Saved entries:
=== Begin Enclosure ===
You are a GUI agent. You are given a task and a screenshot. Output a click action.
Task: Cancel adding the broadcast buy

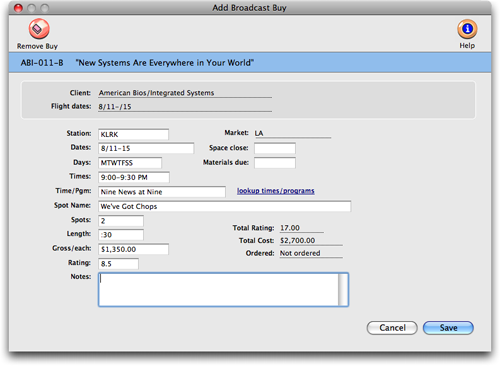point(392,328)
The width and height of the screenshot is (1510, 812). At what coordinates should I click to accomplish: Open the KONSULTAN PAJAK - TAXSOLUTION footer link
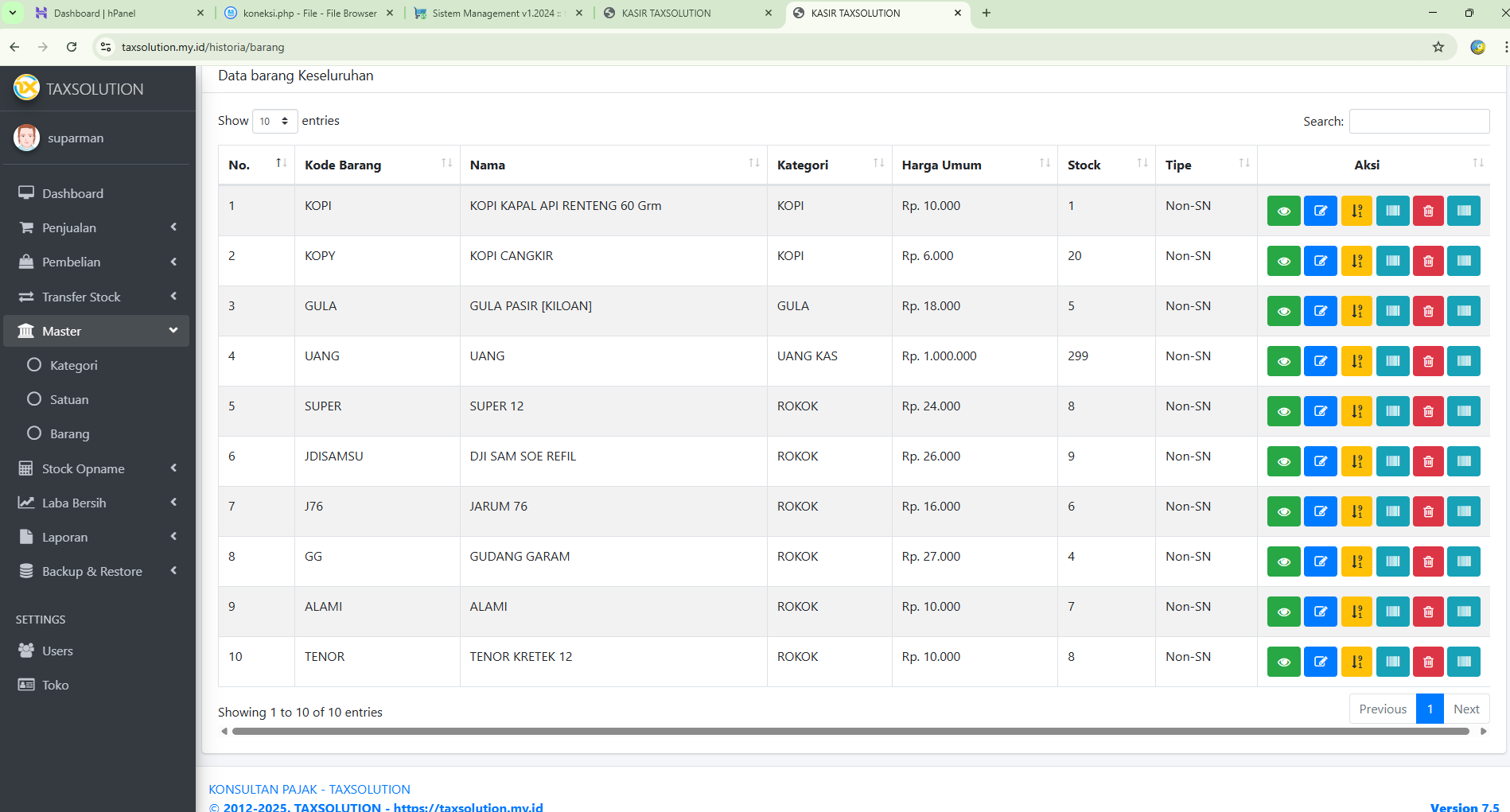[309, 789]
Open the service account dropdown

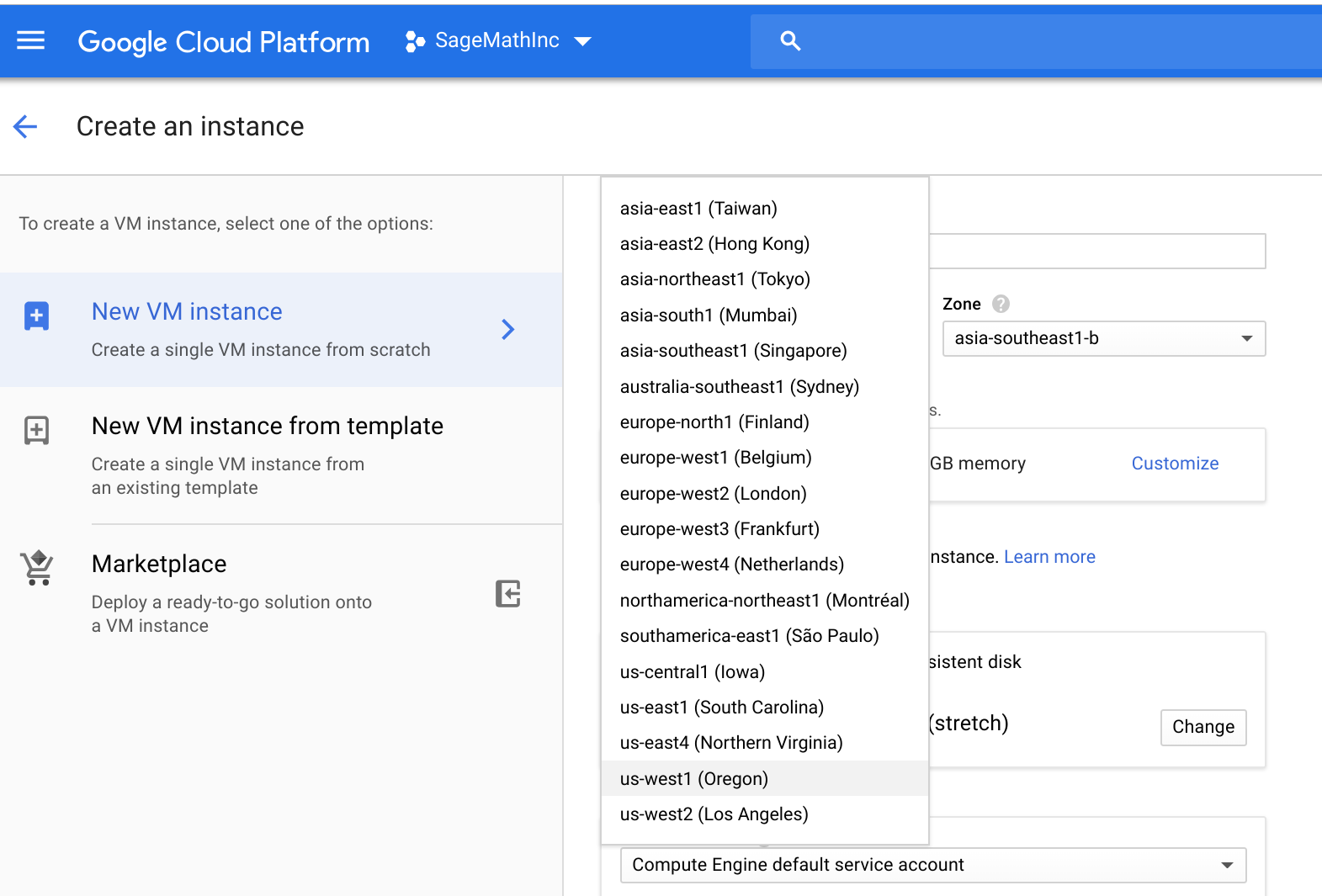932,865
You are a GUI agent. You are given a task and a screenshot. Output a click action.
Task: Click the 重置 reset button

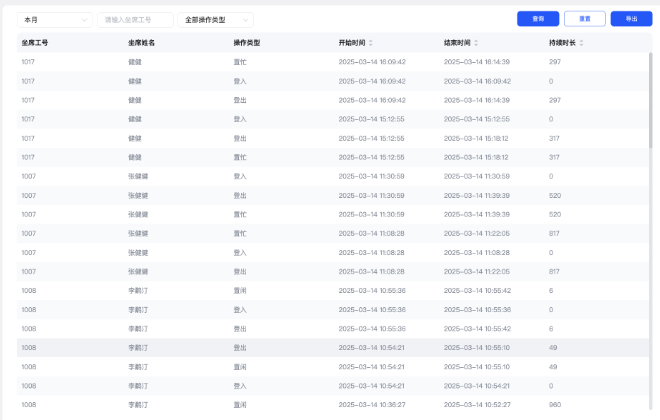tap(584, 19)
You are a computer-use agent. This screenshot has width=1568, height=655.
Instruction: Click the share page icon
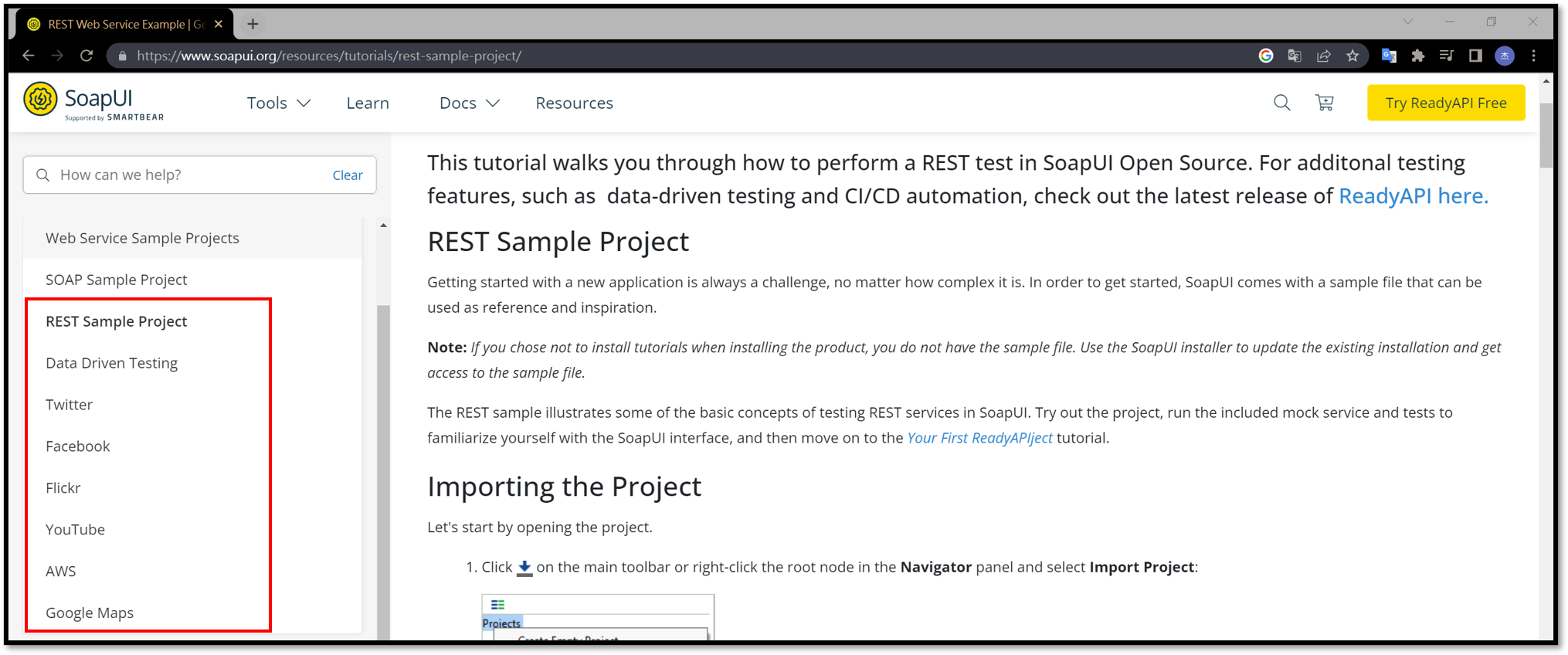tap(1324, 56)
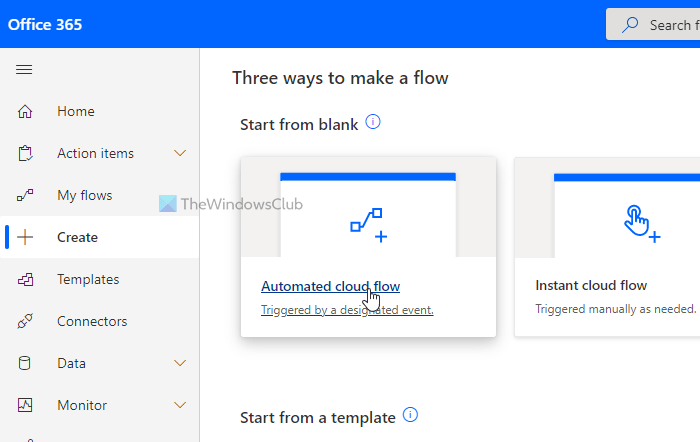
=== End Enclosure ===
PROBLEM: Repeat exactly the line containing "Task: Click the 重置 reset button" and every line after it through the end of the records, and nothing else. Leave the pictures out.

SOLUTION FOR THIS PROBLEM:
Task: Click the 重置 reset button

tap(584, 19)
You are a computer-use agent. This screenshot has width=1568, height=655.
Instruction: Click the share page icon
tap(1324, 56)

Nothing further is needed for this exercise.